Une thèse centrée sur le génocide des Tutsi et sur les relations franco-africaines

En 2007, François Robinet décide de reprendre ses recherches sur son sujet de prédilection, mais cette fois-ci dans des contextes de crise qui touchent le continent africain. Il s’engage dans la réalisation d’une thèse consacrée à la couverture médiatique des conflits africains contemporains. Le sujet est sensible, car à cette époque, l’image de l’Afrique diffusée en France suscite de nombreuses polémiques tandis que les interventions françaises sur le continent, au Rwanda, en Centrafrique, en Côte d’Ivoire, restent sujettes à critiques. « Intéressé par les enjeux politiques, démocratiques et scientifiques que ces débats généraient, j’ai souhaité mieux comprendre comment ce continent et ses populations étaient perçus, représentés et parfois caricaturés dans les médias français des années 1990 et 2000. » Il s’intéresse plus spécifiquement aux conflits des années 1990-2000 et notamment au génocide des Tutsi du Rwanda. Le pouvoir extrémiste en place en 1994, qui bénéficie du soutien de la France, est responsable de l’extermination de près d’un million de personnes du fait de leur supposée appartenance ethnique. « Sur ces sujets extrêmement sensibles, il reste crucial d’enquêter avec rigueur, car les résultats de ces enquêtes interrogent le fonctionnement de nos institutions, de notre démocratie et finalement notre rapport au monde, hier comme aujourd’hui. »
 
François Robinet a aussi à cœur de transmettre à ses étudiants et étudiantes et à un large public le fruit de ses recherches, et organise un festival d’histoire et d’analyse des médias : 'Les Médiatiques'. Au cours des huit éditions qui se déroulent à Orléans jusqu’en 2019, chercheurs et chercheuses, experts et journalistes s’y retrouvent et échangent autour de conférences et de tables rondes sur des sujets comme les rapports des journalistes aux politiques ou encore la couverture de l’actualité internationale.

Un historien français se penche sur le Rwanda

Le chercheur soutient sa thèse en 2012 et en 2013 il est recruté en tant que maître de conférences au Centre d'histoire culturelle des sociétés contemporaines de l’Université de Versailles – Saint-Quentin-en-Yvelines (UVSQ). « Très vite, je suis revenu sur le dossier rwandais, car je sentais que je n’étais pas encore allé au bout du sujet. La parole politique était alors encore trop souvent dans le déni quant aux responsabilités françaises et aucun historien français ne travaillait sur le sujet. » François Robinet souhaite comprendre le rôle joué par les différents acteurs impliqués au Rwanda, avant et pendant le génocide. Dans cette optique, il mène une enquête sur la manière dont l'opinion publique a été à plusieurs reprises déterminante dans les choix stratégiques des responsables politiques français de l’époque.

§ DONNÉES FOURNIES:
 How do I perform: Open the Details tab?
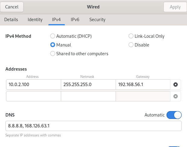tap(11, 20)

§ CONSIGNES:
(1) Recopiez l'extrait sur François Robinet de « François Robinet a » à « de l’actualité internationale. », en renommant « conférences » en « débats ».
(2) D'après l'extrait, dans quelle ville se déroulent les éditions du festival « Les Médiatiques » ?
Ce matériel provient d'une autre source que l'extrait.

§ RÉSULTATS:
(1)
François Robinet a aussi à cœur de transmettre à ses étudiants et étudiantes et à un large public le fruit de ses recherches, et organise un festival d’histoire et d’analyse des médias : 'Les Médiatiques'. Au cours des huit éditions qui se déroulent à Orléans jusqu’en 2019, chercheurs et chercheuses, experts et journalistes s’y retrouvent et échangent autour de débats et de tables rondes sur des sujets comme les rapports des journalistes aux politiques ou encore la couverture de l’actualité internationale.

(2) À Orléans.